PROBLEM TO WORK ON — Go through the data below and work out how many lines contain "Analytics"; the answer is the number alone.

Dataset items —

——

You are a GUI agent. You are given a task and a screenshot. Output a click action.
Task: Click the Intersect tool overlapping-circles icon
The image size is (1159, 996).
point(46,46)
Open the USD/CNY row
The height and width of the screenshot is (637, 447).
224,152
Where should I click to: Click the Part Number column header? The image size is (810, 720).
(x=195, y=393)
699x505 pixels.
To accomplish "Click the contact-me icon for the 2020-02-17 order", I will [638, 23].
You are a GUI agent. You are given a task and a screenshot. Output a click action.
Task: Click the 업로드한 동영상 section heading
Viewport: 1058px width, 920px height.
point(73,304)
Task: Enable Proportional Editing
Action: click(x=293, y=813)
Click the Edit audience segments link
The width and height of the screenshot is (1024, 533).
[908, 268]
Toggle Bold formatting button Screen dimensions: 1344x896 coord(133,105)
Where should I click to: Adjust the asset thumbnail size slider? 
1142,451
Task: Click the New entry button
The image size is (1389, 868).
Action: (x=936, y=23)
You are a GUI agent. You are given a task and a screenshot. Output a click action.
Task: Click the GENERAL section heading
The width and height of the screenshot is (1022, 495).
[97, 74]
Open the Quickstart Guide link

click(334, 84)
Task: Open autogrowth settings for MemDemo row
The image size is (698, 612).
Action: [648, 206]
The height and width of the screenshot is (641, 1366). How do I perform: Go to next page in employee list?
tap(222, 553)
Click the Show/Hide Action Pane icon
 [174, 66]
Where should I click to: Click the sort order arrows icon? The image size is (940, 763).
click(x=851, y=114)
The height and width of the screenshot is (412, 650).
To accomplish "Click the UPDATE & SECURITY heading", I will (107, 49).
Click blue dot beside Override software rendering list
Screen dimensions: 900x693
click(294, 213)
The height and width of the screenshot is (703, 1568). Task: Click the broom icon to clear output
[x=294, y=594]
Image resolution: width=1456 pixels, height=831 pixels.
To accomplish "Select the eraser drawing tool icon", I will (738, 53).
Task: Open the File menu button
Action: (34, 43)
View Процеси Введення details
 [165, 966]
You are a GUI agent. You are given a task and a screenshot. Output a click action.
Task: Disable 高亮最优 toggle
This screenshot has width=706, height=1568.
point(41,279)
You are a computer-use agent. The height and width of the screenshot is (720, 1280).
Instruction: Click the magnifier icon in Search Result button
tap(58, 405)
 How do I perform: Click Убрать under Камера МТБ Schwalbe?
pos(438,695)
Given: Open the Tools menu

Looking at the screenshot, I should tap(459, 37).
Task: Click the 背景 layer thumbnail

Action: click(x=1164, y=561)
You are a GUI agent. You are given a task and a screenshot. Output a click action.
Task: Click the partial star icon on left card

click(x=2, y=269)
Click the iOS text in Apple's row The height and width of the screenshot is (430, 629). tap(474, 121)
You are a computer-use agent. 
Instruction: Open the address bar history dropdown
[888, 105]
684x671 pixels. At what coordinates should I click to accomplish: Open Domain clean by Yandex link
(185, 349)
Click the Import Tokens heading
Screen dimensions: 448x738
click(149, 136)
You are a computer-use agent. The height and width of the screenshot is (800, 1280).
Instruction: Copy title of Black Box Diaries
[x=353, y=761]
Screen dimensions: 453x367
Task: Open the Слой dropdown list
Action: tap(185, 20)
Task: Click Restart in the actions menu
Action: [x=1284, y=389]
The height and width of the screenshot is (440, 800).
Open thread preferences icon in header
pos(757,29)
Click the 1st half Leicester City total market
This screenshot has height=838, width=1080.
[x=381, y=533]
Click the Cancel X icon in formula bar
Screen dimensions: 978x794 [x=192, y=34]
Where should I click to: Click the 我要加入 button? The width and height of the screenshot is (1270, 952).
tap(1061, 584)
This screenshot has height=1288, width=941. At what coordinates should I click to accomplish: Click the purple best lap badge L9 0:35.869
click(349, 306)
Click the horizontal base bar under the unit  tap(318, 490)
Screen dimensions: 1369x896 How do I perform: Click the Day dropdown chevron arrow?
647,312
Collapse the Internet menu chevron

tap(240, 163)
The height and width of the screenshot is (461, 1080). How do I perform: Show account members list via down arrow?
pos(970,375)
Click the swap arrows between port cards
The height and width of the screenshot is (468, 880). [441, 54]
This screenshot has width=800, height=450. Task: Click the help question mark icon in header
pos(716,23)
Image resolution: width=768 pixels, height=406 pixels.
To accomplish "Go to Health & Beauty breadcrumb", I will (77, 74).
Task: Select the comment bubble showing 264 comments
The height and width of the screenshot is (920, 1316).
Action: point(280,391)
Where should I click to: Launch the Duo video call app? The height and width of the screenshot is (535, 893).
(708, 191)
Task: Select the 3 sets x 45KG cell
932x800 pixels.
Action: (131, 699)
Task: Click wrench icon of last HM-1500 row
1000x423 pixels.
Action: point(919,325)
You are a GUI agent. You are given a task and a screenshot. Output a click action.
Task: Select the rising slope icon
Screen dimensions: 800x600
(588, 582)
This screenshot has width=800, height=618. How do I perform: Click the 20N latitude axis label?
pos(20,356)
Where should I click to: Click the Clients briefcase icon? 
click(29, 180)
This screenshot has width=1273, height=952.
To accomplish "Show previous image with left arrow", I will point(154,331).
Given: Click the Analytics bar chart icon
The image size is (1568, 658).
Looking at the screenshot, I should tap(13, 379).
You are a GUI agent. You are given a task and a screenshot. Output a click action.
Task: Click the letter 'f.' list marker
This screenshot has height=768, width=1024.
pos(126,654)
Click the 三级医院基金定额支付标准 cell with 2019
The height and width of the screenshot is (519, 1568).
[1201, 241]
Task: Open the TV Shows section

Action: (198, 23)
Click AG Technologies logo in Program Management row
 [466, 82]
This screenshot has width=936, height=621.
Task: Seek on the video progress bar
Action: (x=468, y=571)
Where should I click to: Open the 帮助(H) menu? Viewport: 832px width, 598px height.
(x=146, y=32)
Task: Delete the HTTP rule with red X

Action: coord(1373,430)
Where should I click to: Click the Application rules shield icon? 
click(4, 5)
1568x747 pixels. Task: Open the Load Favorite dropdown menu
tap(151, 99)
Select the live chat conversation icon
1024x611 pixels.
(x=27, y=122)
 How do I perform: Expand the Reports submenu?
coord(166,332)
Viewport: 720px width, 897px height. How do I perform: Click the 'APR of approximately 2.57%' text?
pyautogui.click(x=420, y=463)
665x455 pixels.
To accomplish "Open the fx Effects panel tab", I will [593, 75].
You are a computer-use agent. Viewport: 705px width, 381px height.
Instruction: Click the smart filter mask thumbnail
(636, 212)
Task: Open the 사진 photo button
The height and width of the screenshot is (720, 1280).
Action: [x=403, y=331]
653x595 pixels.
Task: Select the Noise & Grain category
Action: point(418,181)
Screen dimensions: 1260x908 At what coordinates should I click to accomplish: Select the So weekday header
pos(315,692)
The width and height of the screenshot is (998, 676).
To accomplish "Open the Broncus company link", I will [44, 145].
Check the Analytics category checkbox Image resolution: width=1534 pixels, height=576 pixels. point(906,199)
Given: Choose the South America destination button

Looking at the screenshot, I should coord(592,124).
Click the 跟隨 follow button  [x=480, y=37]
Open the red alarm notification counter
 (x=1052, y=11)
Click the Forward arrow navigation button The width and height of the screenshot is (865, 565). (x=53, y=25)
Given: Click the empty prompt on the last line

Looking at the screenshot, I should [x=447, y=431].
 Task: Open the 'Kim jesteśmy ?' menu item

——

FINAL ANSWER — 2